Snapshot of a broad church

The mainstream churches have always had a strong tradition in print media. Many publish state-based weekly tabloid newspapers with sizeable circulations such as the Catholic Leader in Brisbane (13,000). There are also monthly or quarterly magazines and newsletters. These include the Uniting Church's Journey magazine (16,000), and The Lutheran (8600). President of the Australian Religious Press Association, Reverend Robert Wiebusch of Adelaide, says there are about 195 publications. A number of churches are moving into online publishing to save costs.

ABC Radio has six religious programs, producing 13 hours of programming a week. The Religion Report on Radio National has the biggest audience, averaging 94,000 for 2003, and Encounter reaches 85,000 listeners. Other programs include The Spirit of Things, The Ark, and Sunday Nights with John Cleary, which have audiences in the 50,000 to 60,000 range; and For The God Who Sings on ABC Classic FM (36,000 for 2003).

Jesuit Publications produces three main magazines: Australian Catholics appears five times a year, has a circulation of 221,000 and is distributed to schools and parishes; the high quality monthly public affairs magazine Eureka Street; and the bi-monthly Our Madonna.

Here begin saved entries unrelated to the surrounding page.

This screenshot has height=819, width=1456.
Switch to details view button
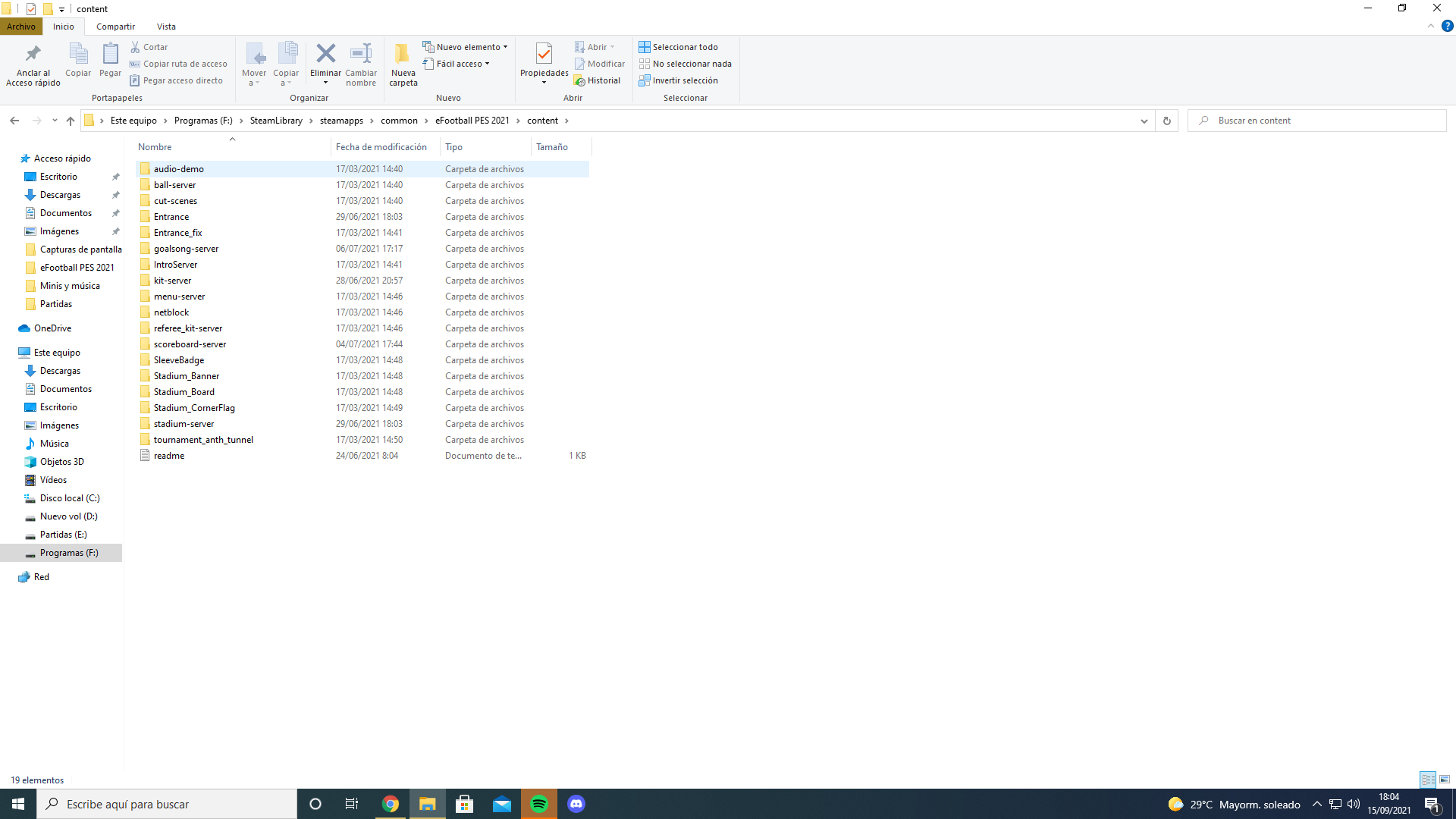tap(1428, 780)
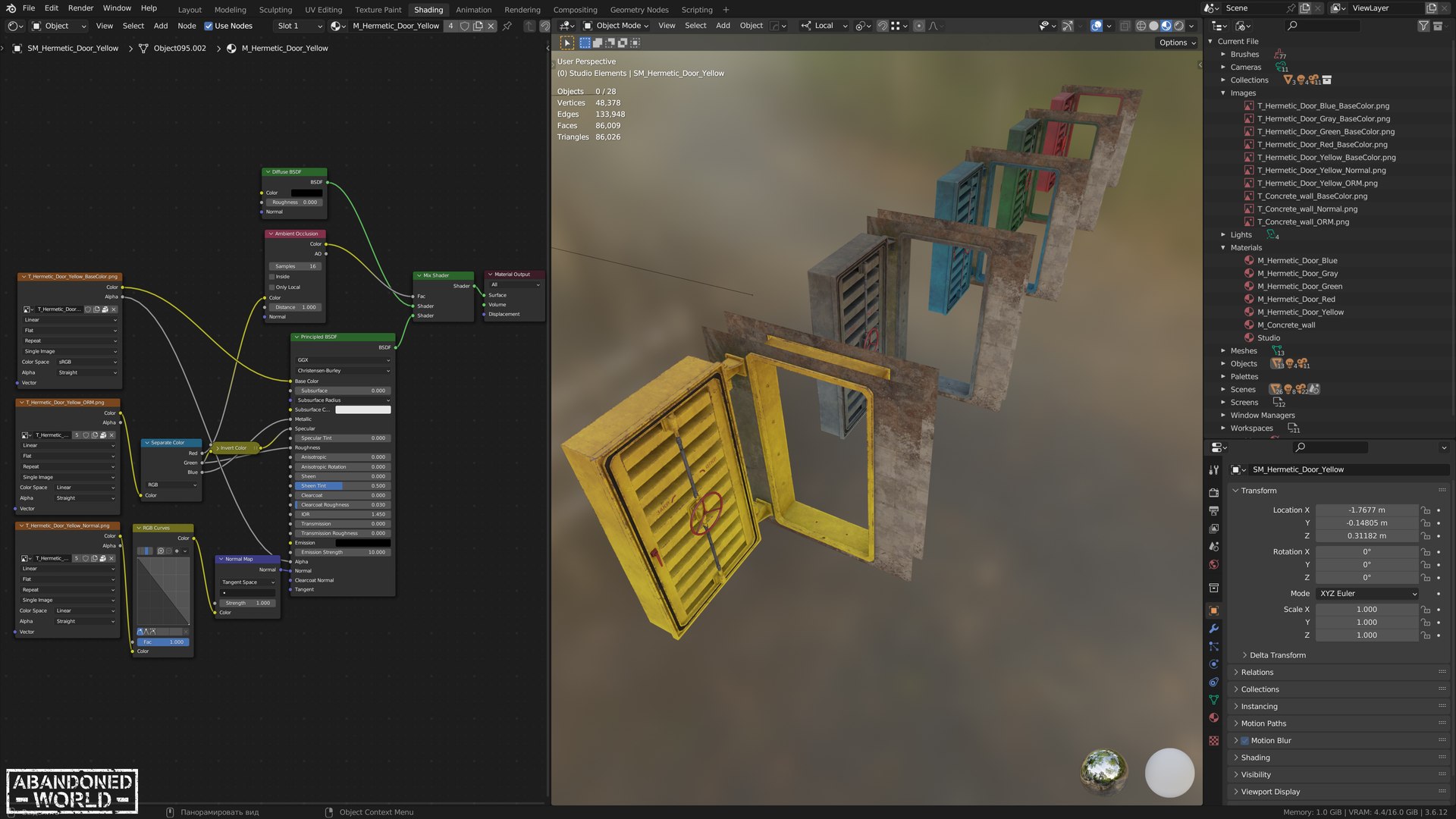Open the World properties tab
The image size is (1456, 819).
(1214, 565)

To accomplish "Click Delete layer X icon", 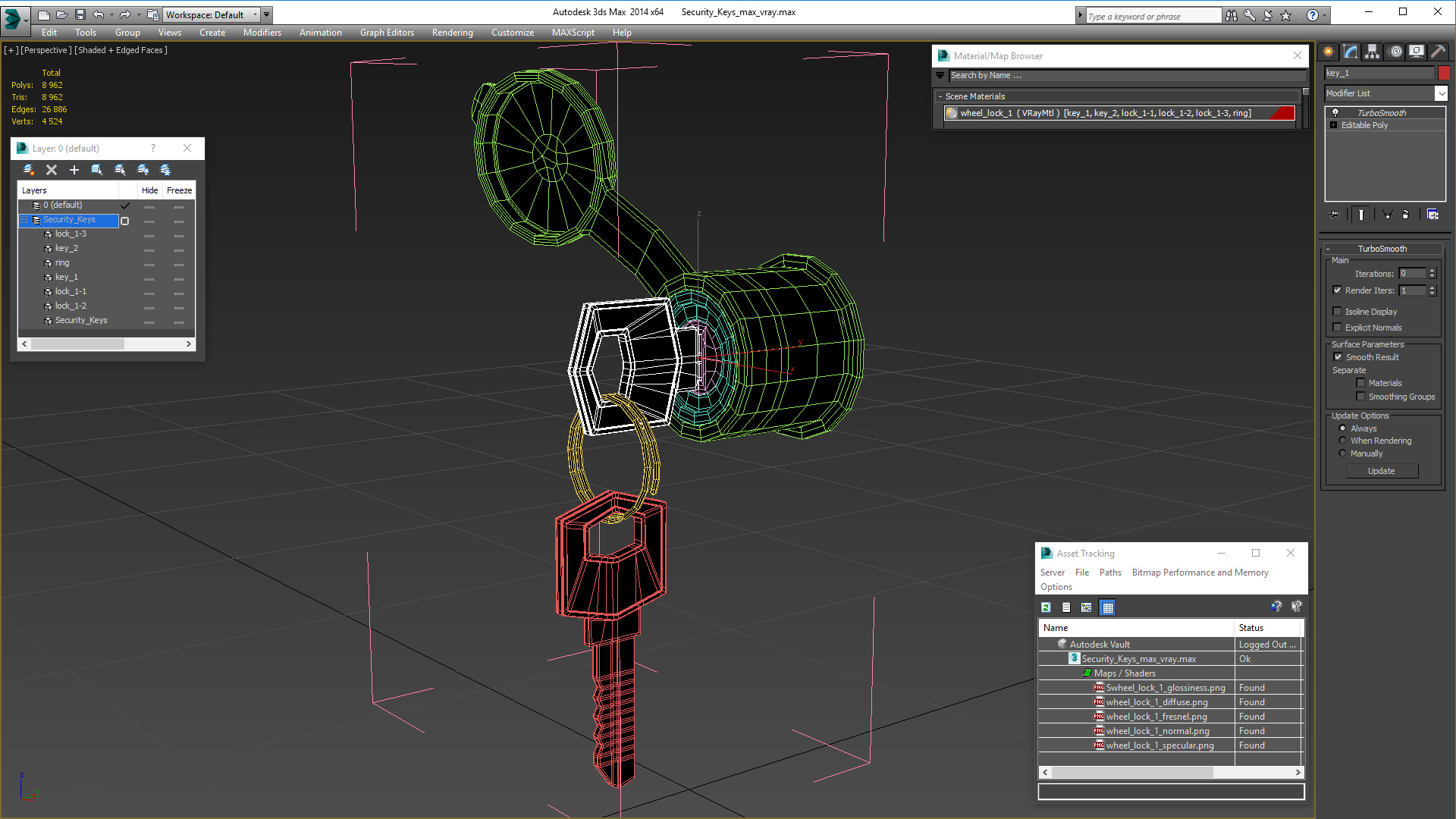I will pos(52,170).
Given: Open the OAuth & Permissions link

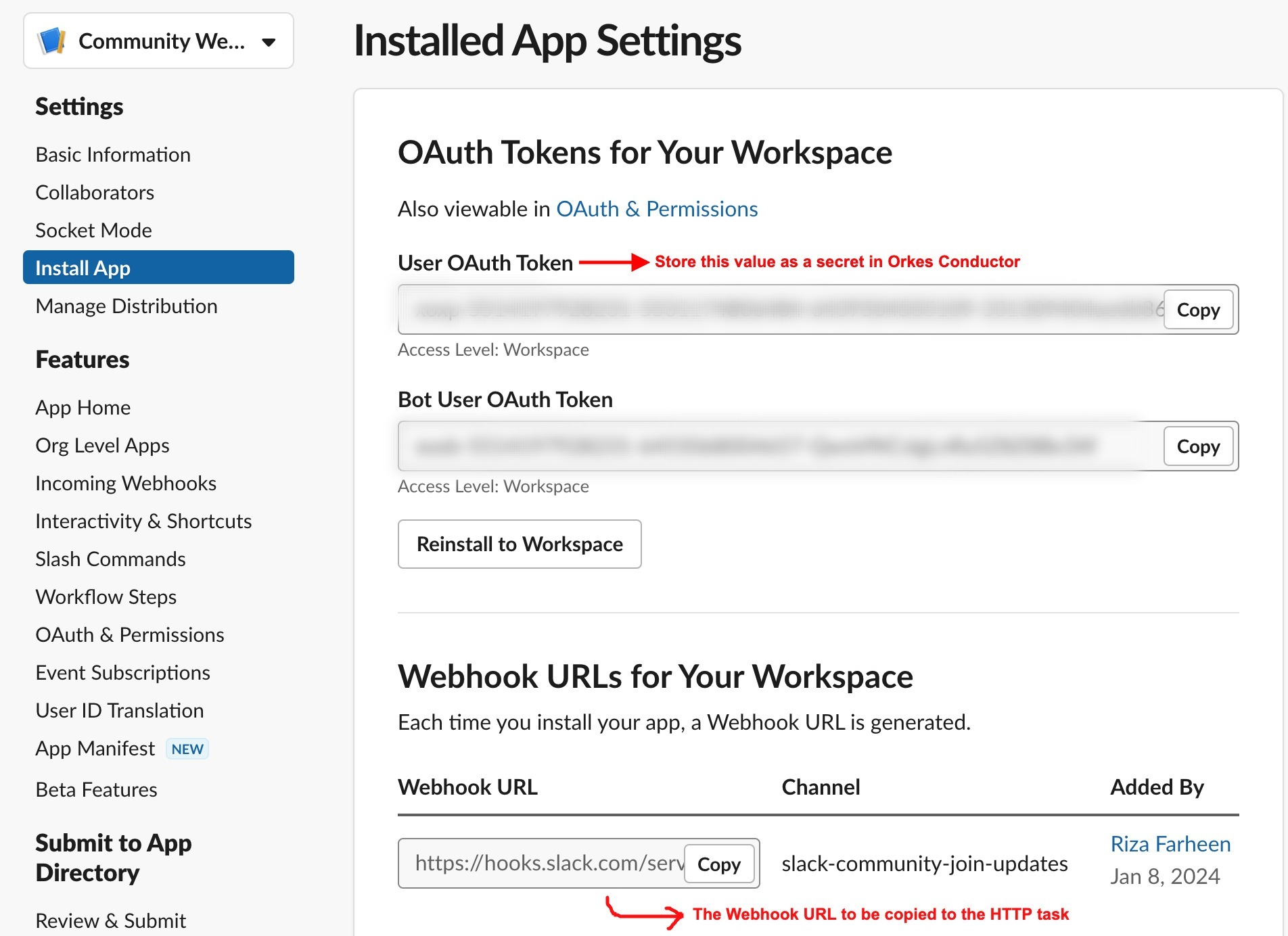Looking at the screenshot, I should coord(657,209).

Among the most popular general religious publications is Alive, an independent non-denominational magazine published 11 times a year by Media Incorporated, which also produces the bi-monthly Australian Christian Woman.

Under commercial TV rules, 1 per cent of broadcast time needs to be religious content, which is equivalent to one hour a day. This can take the form of programs or spots in the schedule and stations have flexibility on the time these are shown. State Christian television associations and churches produce and pay for the production of programs and spots. A 15-second spot to air on Channel Nine in Victoria, for example, costs $600-$700.

The biggest selling religious book in Australia, apart from the Bible, is The Purpose-Driven Life by Californian pastor Rick Warren, founder of Saddleback Baptist Church. It has sold upwards of 100,000 copies in Australia (11 million worldwide). By way of comparison, the top-selling novel The Da Vinci Code by Dan Brown has sold 160,000 copies.